Third Sunday of Easter, April 14, 2013
St. Stephen’s Episcopal Church, North Myrtle Beach
John 21:1-14 (19)
On our journey through the church year, we have arrived at a point which is crucial for our lives of faith. That is, we find ourselves now between the feast days of Easter and Ascension ... between the times that Jesus rose from death and when he ascended to be with God the Father. This period, then – the Easter season – marks the time that the risen Christ appeared to his disciples, in order to confirm the reality of his resurrection.
After these appearances, Jesus would ascend to the Father. And soon after that, God would send the spirit of Christ – the Holy Spirit – back to earth at Pentecost, to be the presence of God on earth forever after. But, at this point in the church year, we read testimonies to the reality of Jesus’ resurrection. The faith we hold two thousand years later depends on these post-appearances and on the witnesses shared in the Gospel accounts. It would be difficult, therefore, to overstate the importance of this time and of those witnesses, for our faith.

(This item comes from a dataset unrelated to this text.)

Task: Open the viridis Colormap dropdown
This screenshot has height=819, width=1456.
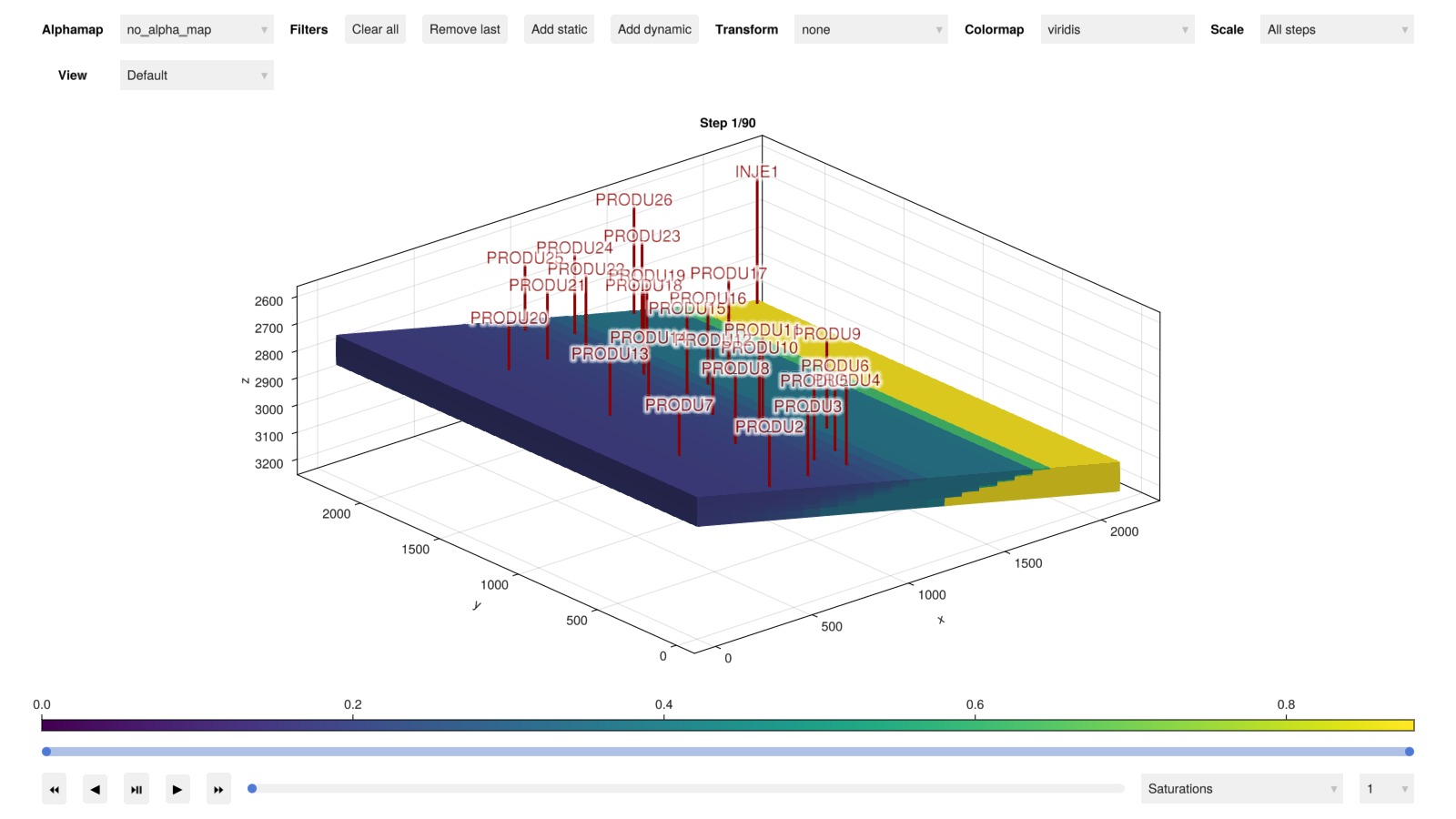Action: (x=1117, y=30)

Today’s Gospel presents one of those appearances to us. In fact, we read this concluding observation there: “This was now the third time that Jesus appeared to the disciples after he was raised from the dead” (John 21:14). And, of course, this appearance of Jesus focused on the miraculous catch of fish in the Sea of Tiberias.
Remember that Jesus was on the shore early in the morning, and the disciples were in the boat, fishing. In fact, although they had been out all night, they had no fish to show for their efforts. They must have been exhausted and discouraged. From the beach, the risen Jesus – whom the disciples did not recognize at first – encouraged them to cast the net one more time. They did so, probably without much hope. But the result was a net full of fish.
Now, this post-resurrection appearance indicates several characteristics about the identity of the risen Jesus. Put another way, we learn about the risen One we call Lord by means of these witnesses to his resurrection. And, as I have said, our faith depends on such witnesses. What, then, do we find out about Jesus as a result of this appearance?
First, we learn that the risen Jesus is Lord of the earth and of all the natural world. Jesus is not isolated and separated from this world, as a result of his death and resurrection. Rather, he is Lord of the whole earth. The miraculous catch of fish affirms that reality.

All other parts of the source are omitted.